▶ What you need to do:
1/ Summarize the passage about deportees in Mexico in two sentences.
2/ In the dataset entries, starting at the line that contains "Given: Select the Focus moon icon" and ending at the end of the entries, swap "tab" for "panel" and reproduce those lines with nothing else changed.

▶ Text to read:
::::::::

And the group is expanding. Four months ago, 34-year-old Harvard alum Francisco Hernández-Corona self-deported there from Dallas, along with his husband, a U.S. citizen. They picked Puerto Vallarta because it seemed safe and LGBTQ-friendly. (“It’s gay mecca,” Hernández-Corona says.) One day, he ran into Garcia at the beach. He recognized her from TikTok. “I said, ‘Hi, I just self-deported. I just got here. I’m still afraid.’ She was like, ‘Why don’t you come hang out with me?’”
Through Garcia, Hernández-Corona met other deportees in the city. Before long, he was sharing his own story on TikTok. Once, a Trump supporter messaged him directly. “I disagree with some of the things you talk about, but I really love watching you and wish you hadn’t left,” she wrote. “I wish there was something we could do for someone like you. We need people like you.” He thanked her for watching.
Through their videos, Life After Deportation creators are still working to acclimate to unanticipated realities. “It’s been eight months now, but I still haven’t accepted it,” says Lidia, whose teenage daughter will soon return to the States to live with her grandmother and go back to school. Lidia recently vlogged the “emotional roller coaster” of planning the girl’s quinceañera, which will be held in Las Vegas next year, from Mexico. The two just went dress-shopping together, and Lidia’s been FaceTiming her sister, who lives in the States, to look at venues from afar. Lidia remembers asking Garcia, “At what point did you know Mexico was going to be home? Didn’t you feel like you couldn’t settle for this, like this isn’t your life? She told me, ’Absolutely.’ It took her years.”

::::::::

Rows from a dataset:
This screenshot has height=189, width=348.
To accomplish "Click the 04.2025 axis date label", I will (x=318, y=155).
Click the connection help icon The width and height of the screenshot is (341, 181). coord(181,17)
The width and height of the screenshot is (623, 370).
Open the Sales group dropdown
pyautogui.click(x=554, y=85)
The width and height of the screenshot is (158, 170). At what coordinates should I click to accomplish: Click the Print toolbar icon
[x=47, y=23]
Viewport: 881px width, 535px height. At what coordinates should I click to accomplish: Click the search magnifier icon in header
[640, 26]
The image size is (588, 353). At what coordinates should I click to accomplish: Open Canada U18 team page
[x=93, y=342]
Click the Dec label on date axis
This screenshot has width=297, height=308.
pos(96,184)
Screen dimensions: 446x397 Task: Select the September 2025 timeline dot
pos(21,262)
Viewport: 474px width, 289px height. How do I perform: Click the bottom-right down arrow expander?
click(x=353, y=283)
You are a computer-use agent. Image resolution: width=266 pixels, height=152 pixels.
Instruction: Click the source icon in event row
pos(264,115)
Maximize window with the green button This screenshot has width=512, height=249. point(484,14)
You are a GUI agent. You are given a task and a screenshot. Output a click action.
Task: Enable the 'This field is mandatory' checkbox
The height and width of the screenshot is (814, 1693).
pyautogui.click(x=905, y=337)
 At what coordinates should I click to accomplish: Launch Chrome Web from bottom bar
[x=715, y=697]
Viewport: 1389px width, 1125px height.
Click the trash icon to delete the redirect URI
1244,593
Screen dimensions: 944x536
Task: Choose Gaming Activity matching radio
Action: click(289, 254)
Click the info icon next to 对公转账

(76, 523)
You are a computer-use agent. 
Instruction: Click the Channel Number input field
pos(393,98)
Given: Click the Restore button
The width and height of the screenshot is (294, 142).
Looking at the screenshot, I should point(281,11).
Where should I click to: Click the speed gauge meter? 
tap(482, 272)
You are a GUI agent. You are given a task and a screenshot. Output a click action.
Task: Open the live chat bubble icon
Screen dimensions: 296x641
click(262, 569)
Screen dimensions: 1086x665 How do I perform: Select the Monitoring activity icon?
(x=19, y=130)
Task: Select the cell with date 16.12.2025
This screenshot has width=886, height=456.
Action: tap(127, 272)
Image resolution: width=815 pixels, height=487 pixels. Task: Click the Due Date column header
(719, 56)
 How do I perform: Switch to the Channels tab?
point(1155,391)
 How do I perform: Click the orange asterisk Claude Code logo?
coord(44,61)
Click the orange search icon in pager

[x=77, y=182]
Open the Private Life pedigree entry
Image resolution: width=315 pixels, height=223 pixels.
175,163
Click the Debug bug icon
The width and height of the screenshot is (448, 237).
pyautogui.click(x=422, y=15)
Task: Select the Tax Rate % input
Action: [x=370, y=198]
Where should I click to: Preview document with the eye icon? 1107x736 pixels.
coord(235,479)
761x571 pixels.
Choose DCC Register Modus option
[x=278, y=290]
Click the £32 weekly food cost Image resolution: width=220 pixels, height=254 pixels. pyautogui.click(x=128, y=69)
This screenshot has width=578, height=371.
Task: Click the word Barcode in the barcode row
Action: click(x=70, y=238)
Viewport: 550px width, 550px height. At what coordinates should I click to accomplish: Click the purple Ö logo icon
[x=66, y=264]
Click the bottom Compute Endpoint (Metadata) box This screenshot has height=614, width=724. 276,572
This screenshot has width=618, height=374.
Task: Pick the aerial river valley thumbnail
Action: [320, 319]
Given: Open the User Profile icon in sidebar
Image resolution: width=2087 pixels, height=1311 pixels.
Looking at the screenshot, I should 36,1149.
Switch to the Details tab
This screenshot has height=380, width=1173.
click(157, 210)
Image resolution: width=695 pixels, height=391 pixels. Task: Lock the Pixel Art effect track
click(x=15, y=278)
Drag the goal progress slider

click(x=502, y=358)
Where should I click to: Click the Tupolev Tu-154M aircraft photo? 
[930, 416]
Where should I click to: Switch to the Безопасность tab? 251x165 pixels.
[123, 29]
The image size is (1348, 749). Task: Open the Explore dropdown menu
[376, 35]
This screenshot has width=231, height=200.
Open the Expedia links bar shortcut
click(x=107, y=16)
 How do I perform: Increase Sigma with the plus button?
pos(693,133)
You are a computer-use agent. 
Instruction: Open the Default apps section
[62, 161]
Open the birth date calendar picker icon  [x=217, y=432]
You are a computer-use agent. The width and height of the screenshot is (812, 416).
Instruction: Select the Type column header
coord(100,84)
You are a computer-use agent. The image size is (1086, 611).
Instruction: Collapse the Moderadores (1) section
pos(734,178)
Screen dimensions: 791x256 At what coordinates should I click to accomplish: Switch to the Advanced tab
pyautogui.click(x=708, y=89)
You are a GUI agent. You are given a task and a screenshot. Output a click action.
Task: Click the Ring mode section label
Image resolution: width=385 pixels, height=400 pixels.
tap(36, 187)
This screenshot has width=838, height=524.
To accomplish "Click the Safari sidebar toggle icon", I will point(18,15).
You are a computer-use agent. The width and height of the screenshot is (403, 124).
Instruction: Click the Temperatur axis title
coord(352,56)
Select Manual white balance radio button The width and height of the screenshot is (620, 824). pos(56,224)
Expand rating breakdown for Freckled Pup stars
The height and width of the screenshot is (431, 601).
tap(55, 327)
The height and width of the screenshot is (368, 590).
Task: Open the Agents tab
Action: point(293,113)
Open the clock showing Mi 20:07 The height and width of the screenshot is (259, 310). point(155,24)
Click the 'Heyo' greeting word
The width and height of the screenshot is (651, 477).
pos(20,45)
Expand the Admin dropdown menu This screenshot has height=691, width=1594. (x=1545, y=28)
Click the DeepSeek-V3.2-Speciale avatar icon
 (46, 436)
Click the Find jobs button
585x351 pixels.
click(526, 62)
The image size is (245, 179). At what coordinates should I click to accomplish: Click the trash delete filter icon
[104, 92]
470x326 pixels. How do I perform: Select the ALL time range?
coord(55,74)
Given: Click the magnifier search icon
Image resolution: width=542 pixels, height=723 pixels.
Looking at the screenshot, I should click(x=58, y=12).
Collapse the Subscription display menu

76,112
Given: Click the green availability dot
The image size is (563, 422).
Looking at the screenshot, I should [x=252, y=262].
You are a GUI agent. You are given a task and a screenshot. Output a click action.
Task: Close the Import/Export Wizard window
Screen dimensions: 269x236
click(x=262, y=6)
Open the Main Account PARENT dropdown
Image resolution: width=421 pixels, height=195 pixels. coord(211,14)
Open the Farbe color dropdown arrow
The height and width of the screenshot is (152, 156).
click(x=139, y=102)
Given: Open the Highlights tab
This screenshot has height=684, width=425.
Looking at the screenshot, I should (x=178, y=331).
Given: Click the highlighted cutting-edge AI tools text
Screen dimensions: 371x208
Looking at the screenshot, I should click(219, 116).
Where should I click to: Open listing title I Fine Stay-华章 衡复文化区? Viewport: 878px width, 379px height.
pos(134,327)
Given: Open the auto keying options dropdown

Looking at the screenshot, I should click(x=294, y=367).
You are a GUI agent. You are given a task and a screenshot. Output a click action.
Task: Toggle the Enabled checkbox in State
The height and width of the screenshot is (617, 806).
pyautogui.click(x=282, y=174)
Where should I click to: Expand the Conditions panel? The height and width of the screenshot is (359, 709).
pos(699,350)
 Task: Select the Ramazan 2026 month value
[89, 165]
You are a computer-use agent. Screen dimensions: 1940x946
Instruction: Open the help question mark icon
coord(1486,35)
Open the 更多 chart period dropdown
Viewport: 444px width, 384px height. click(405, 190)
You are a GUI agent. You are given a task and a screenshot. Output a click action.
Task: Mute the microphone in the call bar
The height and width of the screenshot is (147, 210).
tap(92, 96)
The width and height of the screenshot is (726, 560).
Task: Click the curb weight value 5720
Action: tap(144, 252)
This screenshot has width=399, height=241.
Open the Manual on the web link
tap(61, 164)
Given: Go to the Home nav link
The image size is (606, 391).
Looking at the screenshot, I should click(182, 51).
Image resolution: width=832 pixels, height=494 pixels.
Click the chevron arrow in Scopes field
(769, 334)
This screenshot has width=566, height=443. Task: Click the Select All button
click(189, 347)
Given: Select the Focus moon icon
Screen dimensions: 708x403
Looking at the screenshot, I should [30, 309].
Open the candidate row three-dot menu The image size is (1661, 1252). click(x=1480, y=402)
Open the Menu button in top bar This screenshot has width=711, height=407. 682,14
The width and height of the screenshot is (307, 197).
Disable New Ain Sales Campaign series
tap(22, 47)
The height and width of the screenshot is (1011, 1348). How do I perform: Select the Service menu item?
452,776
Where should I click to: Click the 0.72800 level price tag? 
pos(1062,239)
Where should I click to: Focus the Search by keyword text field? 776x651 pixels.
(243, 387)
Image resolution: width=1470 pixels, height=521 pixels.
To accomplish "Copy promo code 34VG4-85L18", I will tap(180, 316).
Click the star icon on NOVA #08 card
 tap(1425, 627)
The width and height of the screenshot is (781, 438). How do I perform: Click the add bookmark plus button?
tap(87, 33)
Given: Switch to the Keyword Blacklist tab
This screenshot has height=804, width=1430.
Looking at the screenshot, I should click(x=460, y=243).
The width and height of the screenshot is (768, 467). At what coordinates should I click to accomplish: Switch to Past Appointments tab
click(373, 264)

::::::::

▶ Answer set:
1/ Francisco Hernández-Corona self-deported from Dallas to Puerto Vallarta with his husband, met Garcia at the beach, and through her met other deportees and began sharing his own story on TikTok. Lidia, who still hasn't accepted her situation after eight months, is planning her daughter's quinceañera in Las Vegas from Mexico, and Garcia told her it took years for Mexico to feel like home.

2/
Given: Select the Focus moon icon
Screen dimensions: 708x403
Looking at the screenshot, I should [30, 309].
Open the candidate row three-dot menu The image size is (1661, 1252). click(x=1480, y=402)
Open the Menu button in top bar This screenshot has width=711, height=407. 682,14
The width and height of the screenshot is (307, 197).
Disable New Ain Sales Campaign series
tap(22, 47)
The height and width of the screenshot is (1011, 1348). How do I perform: Select the Service menu item?
452,776
Where should I click to: Click the 0.72800 level price tag? 
pos(1062,239)
Where should I click to: Focus the Search by keyword text field? 776x651 pixels.
(243, 387)
Image resolution: width=1470 pixels, height=521 pixels.
To accomplish "Copy promo code 34VG4-85L18", I will tap(180, 316).
Click the star icon on NOVA #08 card
 tap(1425, 627)
The width and height of the screenshot is (781, 438). How do I perform: Click the add bookmark plus button?
tap(87, 33)
Given: Switch to the Keyword Blacklist panel
This screenshot has height=804, width=1430.
Looking at the screenshot, I should click(x=460, y=243).
The width and height of the screenshot is (768, 467). At what coordinates should I click to accomplish: Switch to Past Appointments panel
click(373, 264)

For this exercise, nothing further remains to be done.